• _Extracted text_:
What counsel can the reader with current extreme suffering derive from Dr. Frankl’s book?  First he tells us the psychological side of such circumstances: a mixed flow of emotions and apathy, cold detachment concerning one’s fate alternating with desperate strategies to preserve one’s remaining life, increased tolerance of  lesser suffering, religiousness, a grim sense of humor, and fixation on images of loved ones and natural beauty. But his two greatest observations are: (1) human beings have an incredible power to turn suffering into meaning, and (2) love is the highest goal to which a man can aspire.

Next time we will look in more detail at his philosophy based on his unimaginable suffering.

 

1Frankl, Viktor, Man’s Search for Meaning. Washington Square Press, New York, 1984. ISBN 0-671-02337-3, page 104

SUFFERING –   THE FIRST NOBLE TRUTH – PART XII (CONT’D)

Following our tabulation of the causes and cures of suffering offered by Buddha and his followers and commentators in the last post, we ended with the irony of suffering transmuted from an evil to a good.

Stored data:
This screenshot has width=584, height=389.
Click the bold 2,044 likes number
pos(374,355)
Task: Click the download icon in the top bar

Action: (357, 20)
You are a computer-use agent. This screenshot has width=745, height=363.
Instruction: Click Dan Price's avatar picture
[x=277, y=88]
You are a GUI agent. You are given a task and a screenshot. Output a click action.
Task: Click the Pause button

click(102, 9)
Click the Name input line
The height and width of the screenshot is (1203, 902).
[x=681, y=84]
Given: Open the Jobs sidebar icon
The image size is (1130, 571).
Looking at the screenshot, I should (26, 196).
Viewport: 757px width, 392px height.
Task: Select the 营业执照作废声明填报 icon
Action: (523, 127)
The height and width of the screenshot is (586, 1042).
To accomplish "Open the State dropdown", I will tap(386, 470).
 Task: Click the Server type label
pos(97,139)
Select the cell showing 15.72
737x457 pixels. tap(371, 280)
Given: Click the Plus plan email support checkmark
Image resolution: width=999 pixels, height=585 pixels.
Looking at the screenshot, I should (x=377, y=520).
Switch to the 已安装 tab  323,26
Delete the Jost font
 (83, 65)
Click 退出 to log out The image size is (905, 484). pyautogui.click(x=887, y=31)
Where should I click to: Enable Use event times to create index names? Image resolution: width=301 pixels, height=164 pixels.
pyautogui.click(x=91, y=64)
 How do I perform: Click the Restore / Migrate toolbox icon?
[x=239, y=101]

• _How to complete this task_: Repeat the passage on suffering between "What counsel can" and "man can aspire.", inclusive. The listing is separate material from the passage on suffering.

• _Output of the task_:
What counsel can the reader with current extreme suffering derive from Dr. Frankl’s book?  First he tells us the psychological side of such circumstances: a mixed flow of emotions and apathy, cold detachment concerning one’s fate alternating with desperate strategies to preserve one’s remaining life, increased tolerance of  lesser suffering, religiousness, a grim sense of humor, and fixation on images of loved ones and natural beauty. But his two greatest observations are: (1) human beings have an incredible power to turn suffering into meaning, and (2) love is the highest goal to which a man can aspire.